Hi World.
So, we’ve been a busy little team lately and the new website is starting to take shape for 2010. The mobile apps and games industry has changed an awful lot since we started out in 2003 and it makes sense to start discussing these changes and where things are going. Hence this blog.
What we’d like to do is to not hold back. We’d like to discuss what really is going on, who’s winning, who’s losing, what’s working and what really gets our blood boiling.
Okay…i’ll start:
Right now i’m loving Android. It’s the vibrant young prince waiting in the wings to knock off the doddering old King J2ME. It’s got style, it’s got panache, it’s fit and has the world at it’s feet. Unfortunately, just like a young prince, Android is also impatient, misguided and won’t listen to its sage advisors.
I greeted the release of the Android SDK with open arms and a cry of “huzzah! an end to the woes of J2ME fragmentation”. Sixteen months and seven SDK versions later (count them… 1.0, 1.1, 1.5, 1.6, 2.0, 2.01, 2.1) the no-fragmentation dream seems to be in tatters. What is Google doing?!? While iPhone rips it up, releasing just one new SDK about every 18 months, Google is driving developers nuts with the constant updates, API changes and class deprecations. Combined with a distinct lack of useful documentation, I sometimes wonder if Google is having a gag at our expense over at the ‘Plex.

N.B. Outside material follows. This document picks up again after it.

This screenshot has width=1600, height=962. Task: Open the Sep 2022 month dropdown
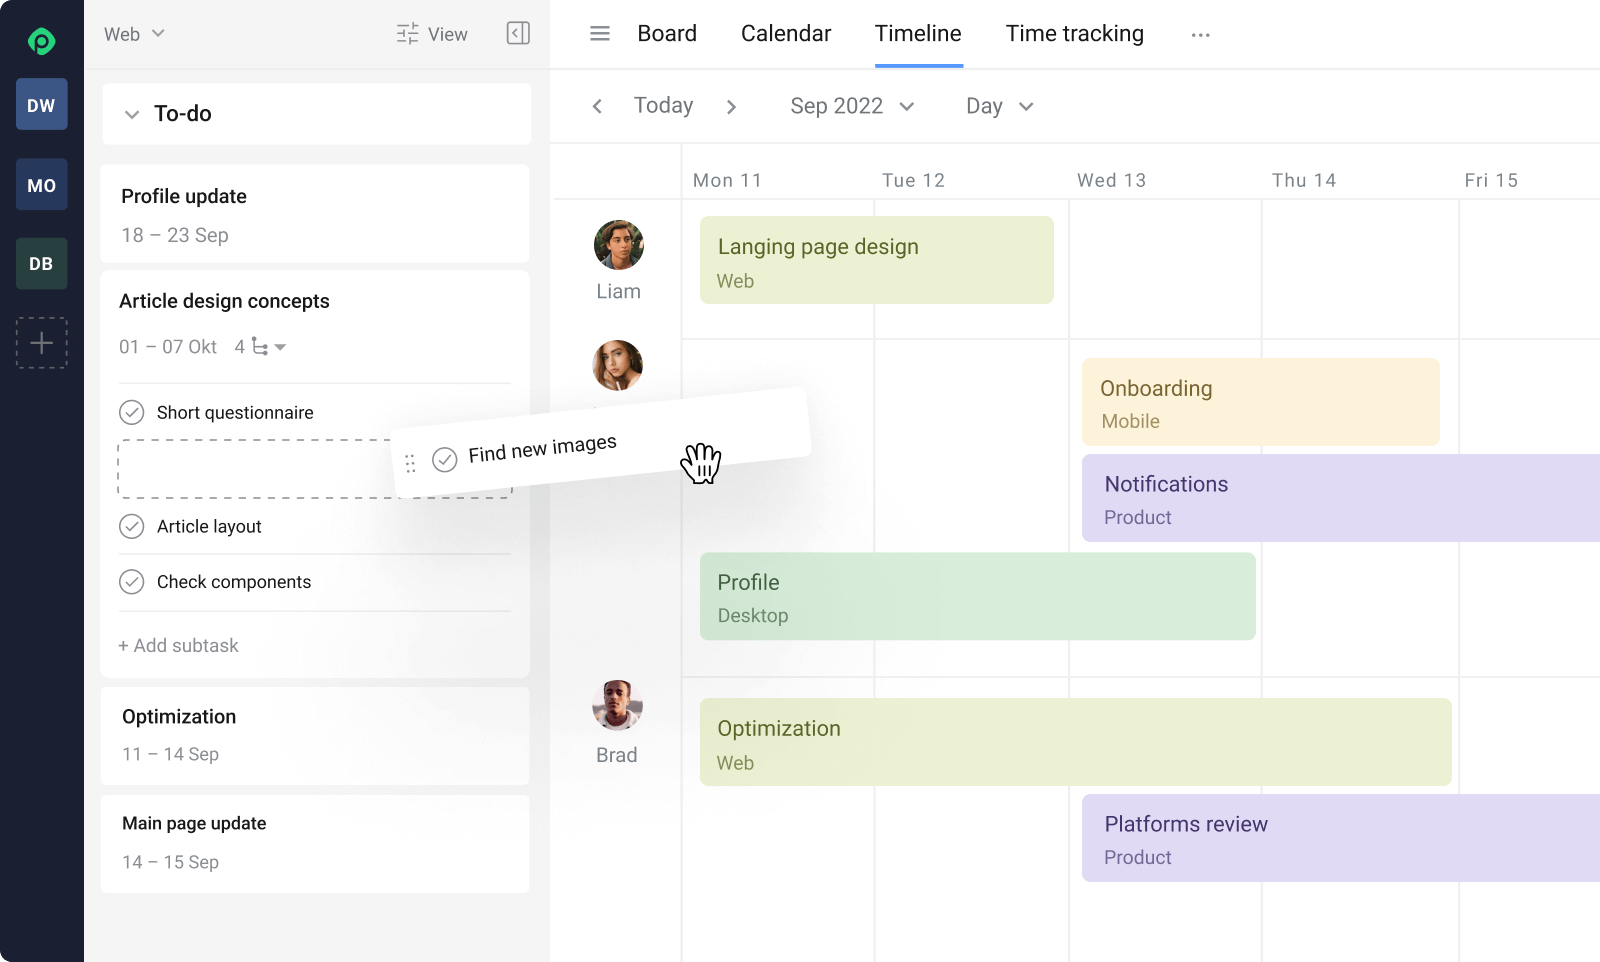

Our current project ran into it’s first major frag-snag when implementing an email contacts function. On 1.6 and below you use one system to get all your contacts email addresses. On 2.0 they scratched that, and replaced it with an entirely new way. That’s right, they didn’t just deprecate the old method and advise you to upgrade your code for the future. They simply removed the old way completely. Bloody hell!
Next came the multiple screen sizes. When we had 240 x 320 and 320 x 480 we were going ok. Then the Droid appeared with 480 x 854 and I started worrying that this was getting out of hand. When the Nexus One debuted with 480 x 800 I wanted to punch the little green Android mascot hard in it’s stupid smiling head. Harsh, I know, but someone please think of the developers!!
Still, despite it all, I think Android will be huge and once Google feel they have ‘got it right’ they will slow down to smell the roses and let the developers get on with the business of making great apps that can work on millions of handsets *crosses fingers*.